「長期・積立・分散」の基本に立ち返る=2026年に向けた資産運用のヒント-ウェルスナビの佐藤氏
2025年12月08日 08時00分

ロボアドバイザー最大手のウェルスナビ(本社東京、柴山和久社長)は「2026年に向けた資産運用のヒント」をテーマにメディア説明会を開催した。資産運用アドバイザーの佐藤健氏は、「相場動向に不安を感じる局面では、資産運用のスタンダートである『長期・積立・分散』に立ち返ることが大切だ」とアドバイスした。主なポイントは以下の通り。
◆2025年の振り返り
佐藤氏 2025年の株式市況は、日経平均株価が5万円台に上伸するなど恵まれた年だった。ただ、4月にはトランプ米大統領が公表した関税政策がサプライズとなり、株式相場が急落する場面があった。
ウェルスナビに寄せられたお客さまの声を見ると、短期的な相場の変動に一喜一憂してしまう様子がうかがえた。そうした中で重要になるのは「値動きの異なる資産を組み合わせることで、全体のリスクを抑える運用」だ。
(出所)ウェルスナビ(クリックで表示) リスクとリターンは表裏一体だ。どの資産クラスが上昇するか分からないからこそ、異なる値動きの資産を組み合わせて、リスクを抑えていくことが重要になる。
ウェルスナビは、お客さまのリスク許容度に応じて、5段階のポートフォリオを用意しており、それぞれのリスクの範囲で、最大の期待リターンを狙うことができる資産配分を提供している。
◆2026年の注目点は
佐藤氏 「AIなどのテクノロジーへの期待」「各国の景気動向と金融政策」「紛争や通商問題の深刻化」が、マーケットに影響を与えそうだ。
お客さまが相場動向に不安を感じる局面では、資産運用のスタンダートである「長期・積立・分散」という基本に立ち返ることが大切だ。
短期的な相場の動きは、誰にも予測できない。過去30年を見ると、少なくとも6回以上の金融危機があった。今後も、こうしたショックが起こり得ることを前提に、資産運用に取り組むべきだと考えている。
世界経済は緩やかに成長を続けている。長期的に投資をすれば、ショックの影響も一時的なものにとどまるだろう。

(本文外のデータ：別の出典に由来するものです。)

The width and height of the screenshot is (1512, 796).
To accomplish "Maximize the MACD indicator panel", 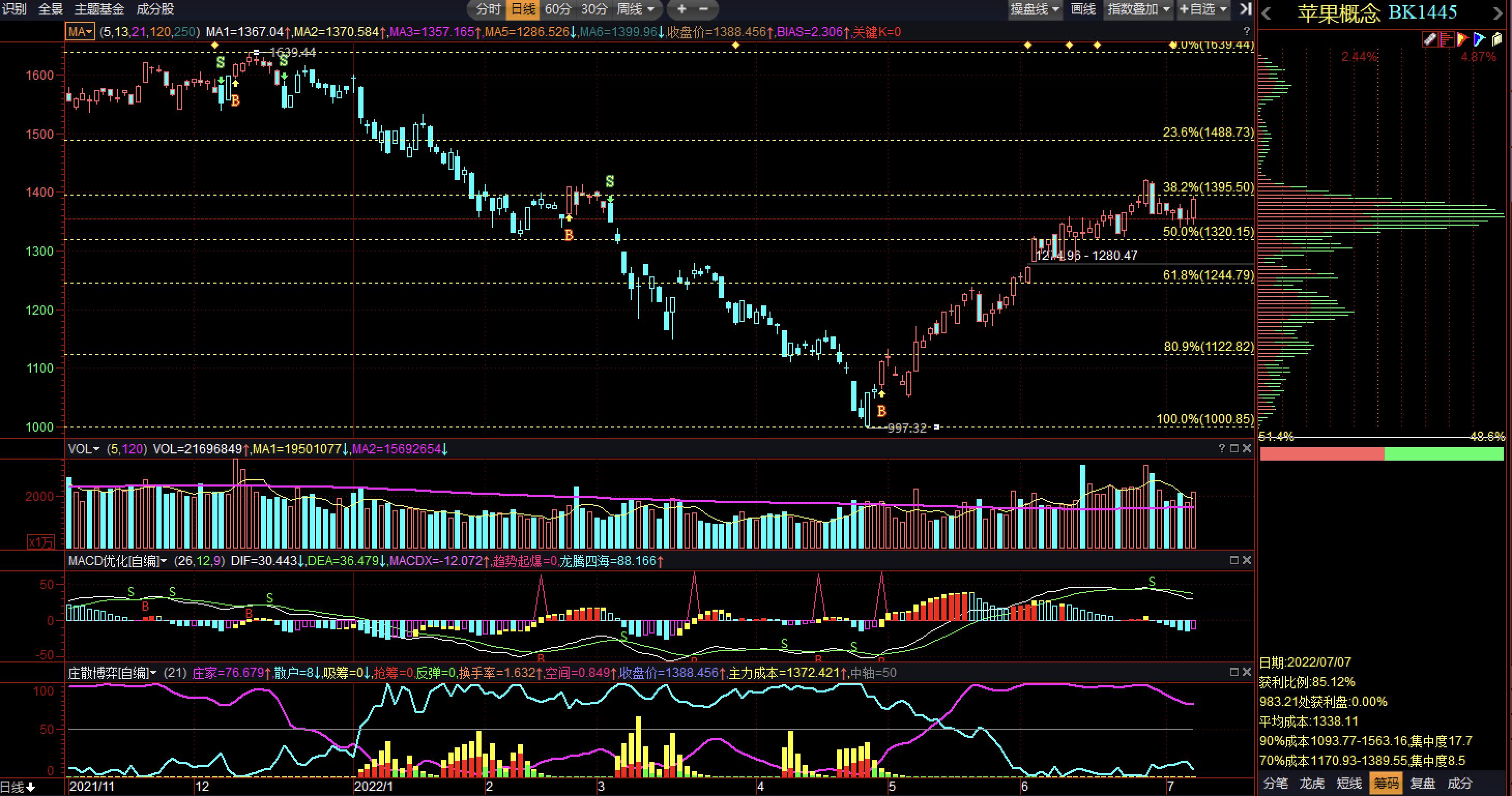I will click(1234, 561).
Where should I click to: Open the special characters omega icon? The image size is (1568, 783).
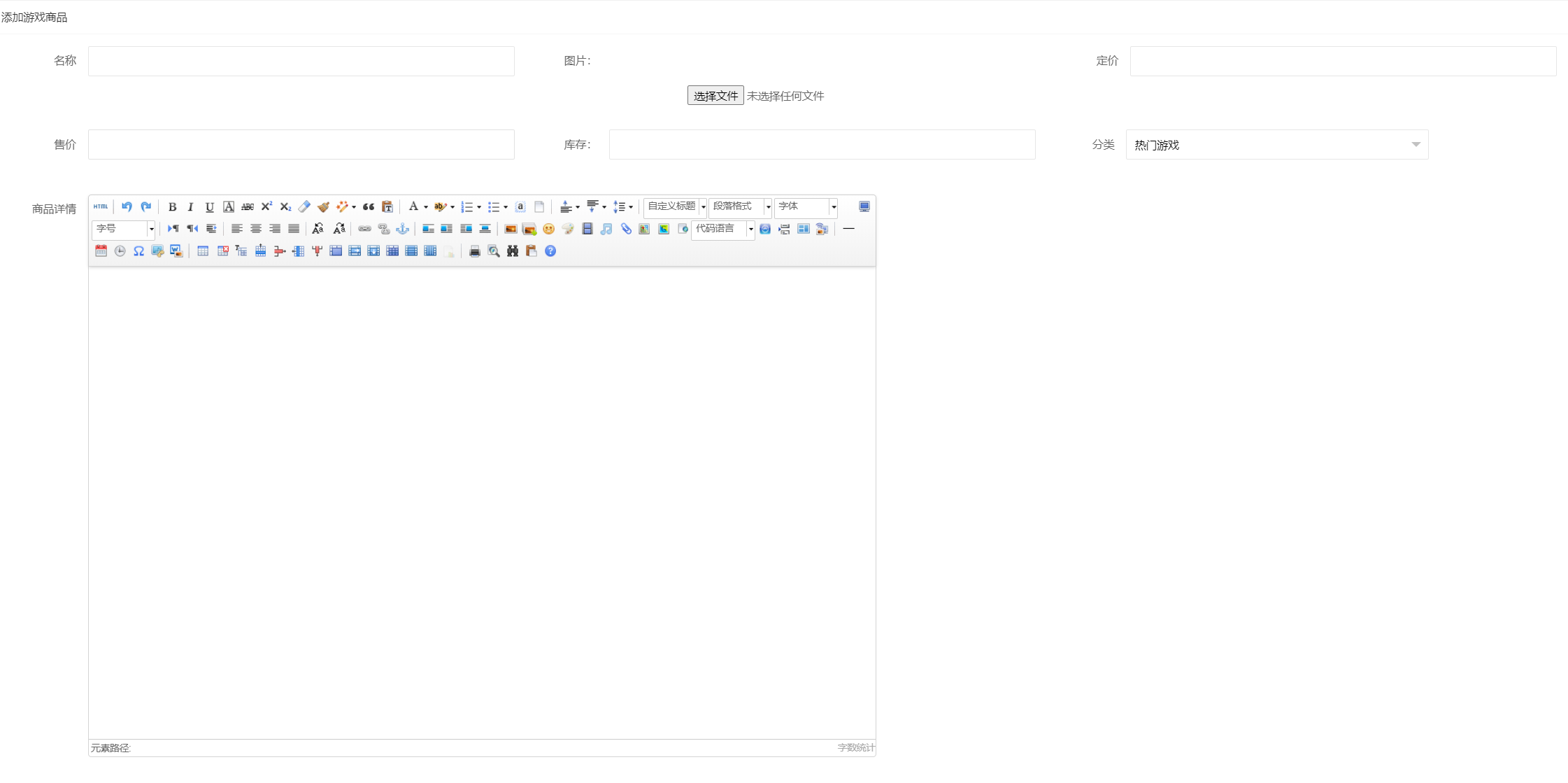point(138,251)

資産のコア(中核)部分の資産運用は「長期・積立・分散」を意識し、相場動向を左右されず、淡々と投資を続けることが大切だ。
(出所)ウェルスナビ(クリックで表示) 日経平均株価が5万円台でもみ合う、現在の株価水準に対して高値警戒感を持っている投資家も多いようだ。そうした方には、定期定額で積立投資を行うことを勧めている。もし仮に株価が下落したとしても、より多くの株式を購入できるので、株価の回復期にその恩恵を受けることができる。
50代、60代で、定年が近づいてきたお客さまは、少しずつ相対的にリスクの低い債券の配分を増やすなど、資産比率を見直すことが必要になるだろう。定年後も仕事を続ける方も多いので、個々のライフスタイルに合った運用スタイルを見つけることが大切だ。
◆ウェルスナビ
(出所)ウェルスナビ(クリックで表示) ウェルスナビは2015年4月28日の設立で、創業10周年を迎えた。同社が提供するロボアドバイザー「WealthNavi」は、加入者数が約45万人(25年6月末時点)、預かり資産は1兆7000億円を超えた(25年10月27日時点)。
スマートフォンから簡単な五つの質問に答えると、リスク許容度を診断して、運用プランを提案してくれる。上場投信(ETF)を通じて約50カ国の1万2000銘柄以上に分散投資する。新NISAに対応した「おまかせNISA」は約11万7000人(25年6月末時点)が利用している。